Professor Careless’s introduction is a highlight of the book. In “The Place, the Office, the Times, and the Men,” he establishes the case for the existence before 1867 of a developed Ontario community. He also discusses the evolution of the office of premier and raises questions that the following essays are bound to answer concerning the development of careers and the forces that shaped the men who held the premier’s office. The omission of biographies of Sir Allan MacNab and George Brown, even if the editor has some valid reasons, is still regrettable.

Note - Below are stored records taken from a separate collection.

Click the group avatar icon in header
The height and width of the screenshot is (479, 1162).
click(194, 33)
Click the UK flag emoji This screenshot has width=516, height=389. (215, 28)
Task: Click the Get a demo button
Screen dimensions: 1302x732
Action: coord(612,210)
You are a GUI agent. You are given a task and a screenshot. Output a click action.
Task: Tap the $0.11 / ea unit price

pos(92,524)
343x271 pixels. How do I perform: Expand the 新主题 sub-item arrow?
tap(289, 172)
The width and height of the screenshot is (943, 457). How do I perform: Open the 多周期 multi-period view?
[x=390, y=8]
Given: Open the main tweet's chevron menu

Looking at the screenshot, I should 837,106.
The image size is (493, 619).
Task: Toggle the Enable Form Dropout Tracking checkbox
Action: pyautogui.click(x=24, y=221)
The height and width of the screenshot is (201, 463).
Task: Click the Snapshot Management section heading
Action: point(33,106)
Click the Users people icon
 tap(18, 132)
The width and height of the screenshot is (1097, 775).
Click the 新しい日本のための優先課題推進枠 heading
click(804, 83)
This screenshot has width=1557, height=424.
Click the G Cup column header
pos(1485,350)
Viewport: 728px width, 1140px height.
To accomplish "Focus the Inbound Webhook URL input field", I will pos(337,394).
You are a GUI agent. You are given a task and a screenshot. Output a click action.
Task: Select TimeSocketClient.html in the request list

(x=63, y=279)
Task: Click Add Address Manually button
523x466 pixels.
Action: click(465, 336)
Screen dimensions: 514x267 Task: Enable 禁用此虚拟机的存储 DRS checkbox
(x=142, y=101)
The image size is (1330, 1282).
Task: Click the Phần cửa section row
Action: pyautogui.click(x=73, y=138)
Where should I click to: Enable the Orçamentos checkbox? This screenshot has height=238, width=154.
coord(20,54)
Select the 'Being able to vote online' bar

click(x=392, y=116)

All the contributors are established scholars with strong publication records. They address the issues raised by the editor but the results, not surprisingly, are varied.

Outstanding are the biographies of John A. Macdonald by Professor Keith Johnson and of Robert Baldwin by Maurice Careless. Johnson’s informative examination of Macdonald’s character and career evolution sparkles with stimulating insights and provocative judgments. He critically assesses Macdonald’s contribution to Ontario’s development but, in the end, sees him as a highly significant national as well as provincial figure.

In his discussion of Baldwin’s career generally, Careless clearly explains the man’s contribution to Canada’s constitutional development as well as the evolution of ministerial government.

The biographies of William Henry Draper by George Metcalfe, of John Sandfield Macdonald by Bruce Hodgins, and of Francis Hincks by William Ormsby give the expected information rather than fresh or exciting insights. Perhaps they should have undergone some rewriting for this reprint.

Careless’s “Epilogue” neatly ends the collection and provides a useful introduction to the social forces already at work which would further transform post-Confederation Ontario. A general reader interested in Canadian history will find Pre-Confederation Premiers informative and reliable, and students of the Union era will find it invaluable.